Extraordinary Stories

Extraordinary Stories ★★★★

Really, it's three movies in one, cutting between three ninety-minute narratives about people trying to piece together clues to uncover the truth about something. That sounds awfully vague, but each story is very different from the others in its details, and only in the broad outlines are there any correspondences. So... being so dedicated to the idea of using detective story tropes as markers for existential concerns... it is Argentine AF. You know, Borges, Arlt, Cortazar, those guys. Shout outs in the movie to Adolfo Bioy Casares and (I think) Juan Carlos Onetti. Onetti was from Uruguay, but never mind about that.

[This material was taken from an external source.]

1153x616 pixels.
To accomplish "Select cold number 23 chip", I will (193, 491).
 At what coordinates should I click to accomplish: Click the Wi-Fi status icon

And at the same time, it's a careful, impeccably controlled structuralist-film experiment, examining the ways that verbal content works in tandem with filmed images to create narratives. For the first 70 minutes, a voice-over narrator tells us who people are and what they're doing, giving us the information we need in a more detached way than we're accustomed to; into the second hour, when we first hear people speaking dialogue to each other in real time, it signals an important change in one character's relationship to the story he's living in... and throughout the movie, the interface between image and verbal content continues evolving; at some point non-diegetic music comes into the mix (soundtrack music is a language, too, okay? In that it contributes to creating meaning...) By the very end, all the permutations seem to have been explored, and we're treated to an explosion of auditory material shaping the story -- dialogue plus narration plus soundtrack music plus diegetic noises coming from a space offscreen. Winds down from there, and ends with a song playing while we look at a black screen, still conveying new information about the characters at the end.

None of this gives any sense of how much fun the movie was, but the stories are all intrinsically interesting, and... it's fun, okay? Not laboratory-dull, not experimental-dull or experimental-abstruse, just... fun.

PS: I'm glad the story of Cuevas didn't end with a Nigerian Prince punchline.